Author: Pieter Humphrey, MariaDB

Want to use generative AI to automate your customer or user interactions? This tutorial shows you step-by-step how to build an interactive Twitter Bot using ChatGPT, MindsDB and MariaDB Enterprise Server in roughly 30-60 minutes. You can follow along with this tutorial on YouTube as well.

What you’ll build

You’ll build a system that scans for targeted content to respond to, and uses ChatGPT to reply from a specific bot account live on Twitter like you see here:

https://www.twitter.com/snoop_stein

Tutorial Architecture

You’ll use MindsDB to construct the bot and interact with LLMs like OpenAI’s ChatGPT, while indexing and storing accumulated tweet data in a MariaDB relational database.
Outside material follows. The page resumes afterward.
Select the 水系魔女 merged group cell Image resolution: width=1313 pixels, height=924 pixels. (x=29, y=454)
In the diagram below, the teal colored database represents data in MariaDB. The gray/light blue colored database represents data stored in MindsDB. What you build can then be embedded into your application with one of MindsDB SDKs, and/or called from the MindsDB REST API.
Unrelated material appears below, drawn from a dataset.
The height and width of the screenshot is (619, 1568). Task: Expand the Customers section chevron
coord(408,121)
But wait, isn’t MindsDB a database, you might rightly ask? MindsDB manages AI models and automates workflows connecting AI models with enterprise databases. MindsDB is an AI Database rather than a traditional database. Therefore, if your model necessitates considerable input or yields a substantial output volume, or if you’re seeking the data reliability assurances provided by a relational database, it’s advisable to allocate that data storage to a different platform. Ultimately, MindsDB focuses on streamlining the processes of linking your data, training models and deploying AI models rather than being a comprehensive storage solution.

Tutorial Prerequisites

You’ll need three things to get started:

  1. A MindsDB account.
  2. A MariaDB SkySQL account.
  3. A Twitter developer account. You’ll need your own API keys /access tokens to input parameters like these below into your MindsDB console to build the bot job later in the tutorial.
    "consumer_key": "your twitter App API key",  
    "consumer_secret": "your twitter App API key secret",  
    "bearer_token": "your twitter App bearer TOKEN",  
    "access_token": "your twitter App Access Token",  
    "access_token_secret": "your twitter App Access Token Secret"

When you are done getting your API keys / tokens for Twitter, you should also have a live Twitter bot profile with a name of your choosing, handle, etc. You don’t need to go as far as creating a profile image and profile background etc. like this tutorial did for fun - that’s up to you.

Data Setup

This example uses live data sourced directly from the Twitter API via the MindsDB Twitter integration, as opposed to an existing data set, CSV file, or other export of some pre-existing database. Accumulated Twitter data will be stored in a Maria DB Enterprise Server Columnstore database deployed on SkySQL, which is designed for operational analytic workloads.

Creating the MariaDB Enterprise Server database

MariaDB ColumnStore extends MariaDB Enterprise Server database with distributed, columnar storage and a massively parallel processing (MPP) shared nothing architecture, transforming it into a standalone or distributed data warehouse for ad hoc SQL queries and advanced analytics – without the need to create indexes. It’s a great place to store live Twitter data. Login to SkySQL, and choose “launch a cloud database in SkySQL”. Then assign these choices, accepting other defaults:

> Technology, topology : Enterprise Server > ColumnStore Data Warehouse

> Cloud Provider: Choose as you wish from the available options. Google Cloud works great. We recommend choosing a nearby region to you, for performance reasons.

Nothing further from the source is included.